▸ **TÂCHES À RÉALISER**
A – Extrayez tel quel, du passage sur Mamadou Zakariaou Bah, la partie qui s'ouvre sur les mots contenant « Mamadou Zakariaou Bah, diplômé » et se ferme sur « plein de péripéties. ».
B – Répondez brièvement aux questions suivantes à l'aide du passage sur Mamadou Zakariaou Bah :
(i) À quelle date son père est-il décédé ?
(ii) Quels articles vendait-il au marché appelé « Bordeaux » ?
(iii) À quelle heure est-il entré sur le territoire malien ?
C – D'après le passage sur Mamadou Zakariaou Bah, pourquoi a-t-il décidé de se lancer dans l'aventure après ses études ? Répondez en une à trois phrases.

Mamadou Zakariaou Bah, diplômé en Relations Internationales de l’Université Général Lansana Conté de Sonfonia est l’un des 172 Guinéens rapatriés de la Libye, qui ont atterri le jeudi 14 JUILLET à l’aéroport international de Conakry, Gbessia. Dans cet entretien accordé à notre reporter, cet homme de 26 ans raconte son périple plein de péripéties.
Tout a commencé juste après le décès de son père en 2012, moment où il était encore étudiant à l’université. «Mon papa est décédé le 11 juin 2012 en ce moment je faisais la 1ère année à l’université de Sonfonia. Je n’avais que des jeunes sœurs et frères. On est pauvres, donc j’étais obligé de me battre pour la survie de la famille», a confié Zakariaou Bah à notre reporter. Ainsi il s’est lancé en quête d’un eldorado. Mais avant cette nouvelle aventure, il cherche une place à Madina. « Au moment où même j’étudiais je partais au marché de Madina parfois, quand je n’avais pas de cours à l’université pour vendre. Je vendais des accessoires de téléphones mobiles, comme des kits d’oreillettes, des chargeurs, des cartes mémoires à ‘’Bordeaux’’, un marché à puces situé en plein cœur de Madina. Mais ce que je gagnais ne parvenait pas à couvrir mes besoins et ceux de la famille. Donc j’ai décidé après mes études de Relations Internationales, de me lancer dans l’aventure», indique notre interlocuteur. Le 05 avril 2016, Mamadou Zakariaou Bah s’embarque alors dans une voiture de marque Renault 21 de Conakry, direction l’Italie. Ainsi commence la longue traversée du désert pour cet étudiant diplômé. « Nous arrivons à Kourémali, la frontière entre la Guinée et le Mali le lendemain aux environs de 06 heures du matin. Après la fouille des militaires, nous entrons sur le territoire malien à 08 heures».

▸ **DONNÉES ENREGISTRÉES**

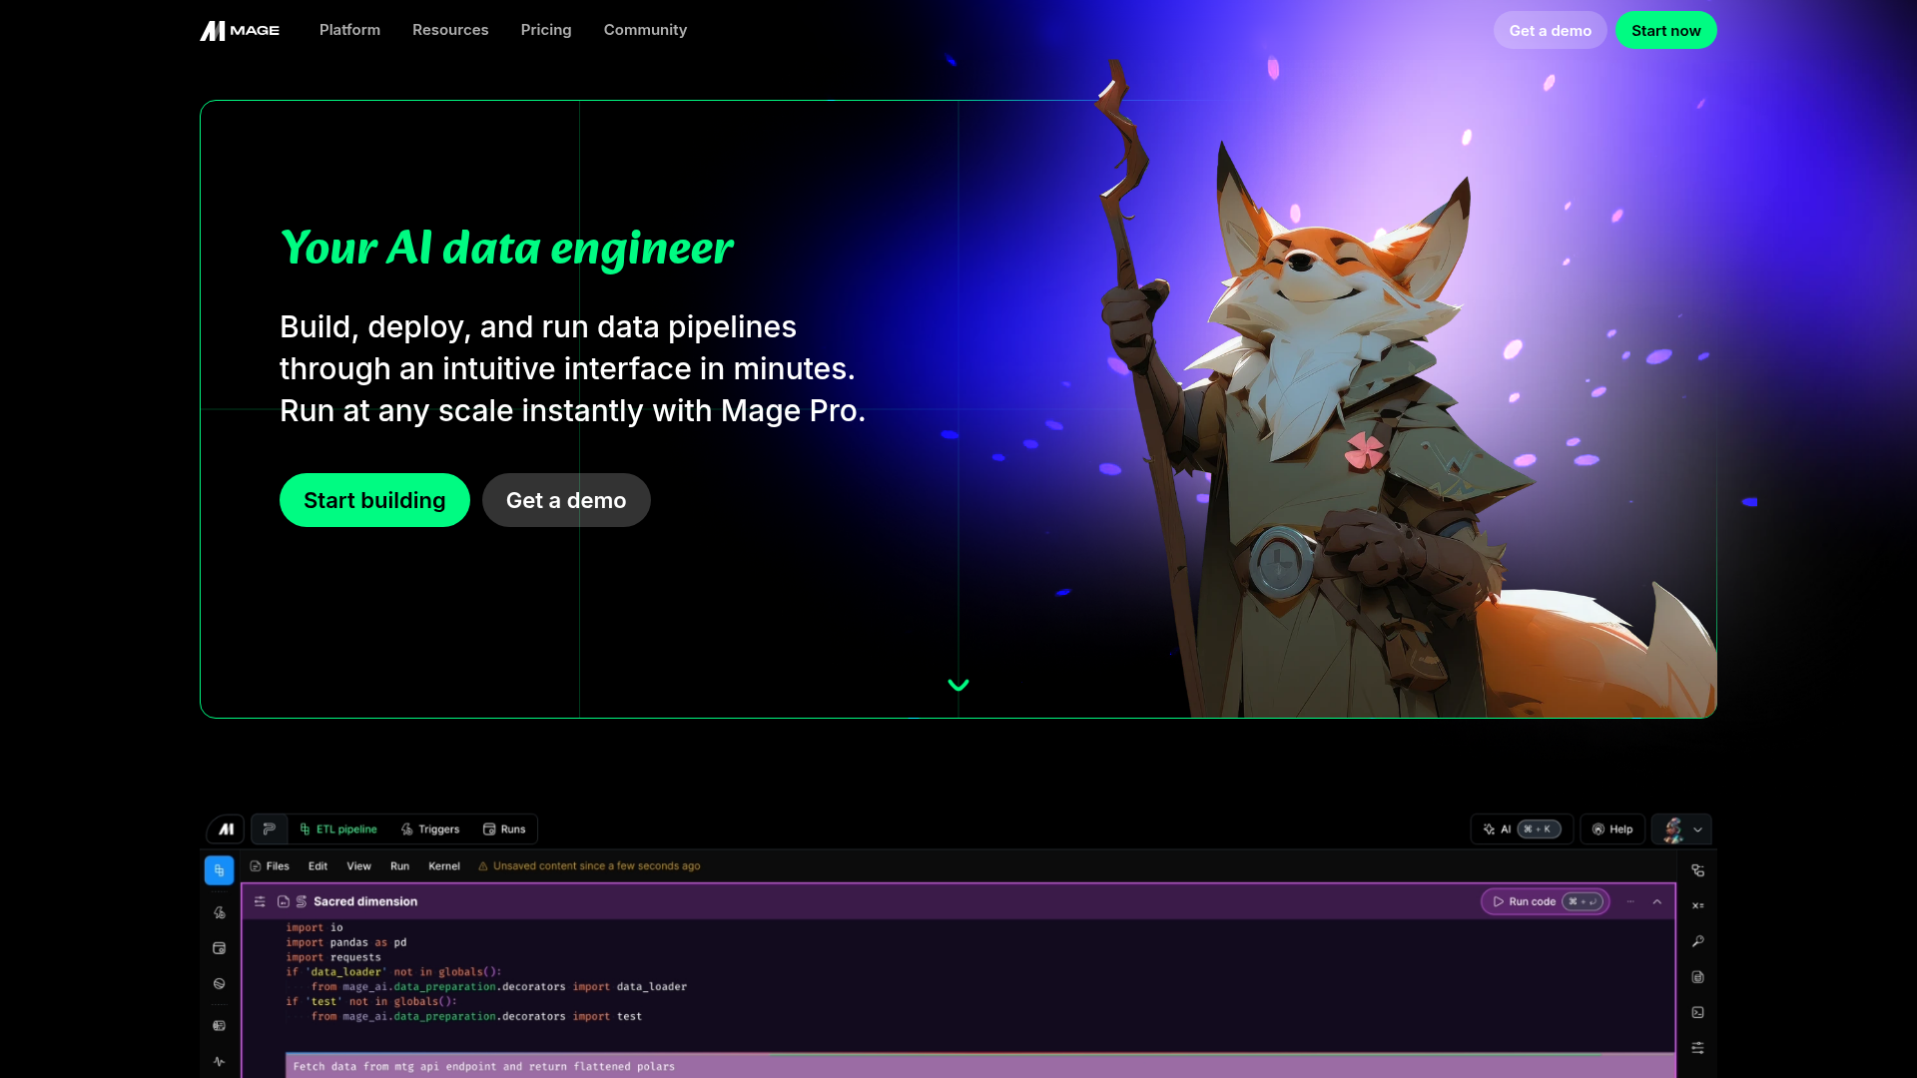Click the activity pulse icon in left sidebar
1917x1078 pixels.
coord(219,1061)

▸ **RÉPONSES CORRECTES**
A –
Mamadou Zakariaou Bah, diplômé en Relations Internationales de l’Université Général Lansana Conté de Sonfonia est l’un des 172 Guinéens rapatriés de la Libye, qui ont atterri le jeudi 14 JUILLET à l’aéroport international de Conakry, Gbessia. Dans cet entretien accordé à notre reporter, cet homme de 26 ans raconte son périple plein de péripéties.

B –
(i) Le 11 juin 2012.
(ii) Des accessoires de téléphones mobiles, comme des kits d'oreillettes, des chargeurs et des cartes mémoires.
(iii) À 08 heures.

C – Après le décès de son père, il devait se battre pour la survie de sa famille pauvre, composée de jeunes sœurs et frères. Ce qu'il gagnait en vendant au marché de Madina ne suffisait pas à couvrir ses besoins et ceux de sa famille.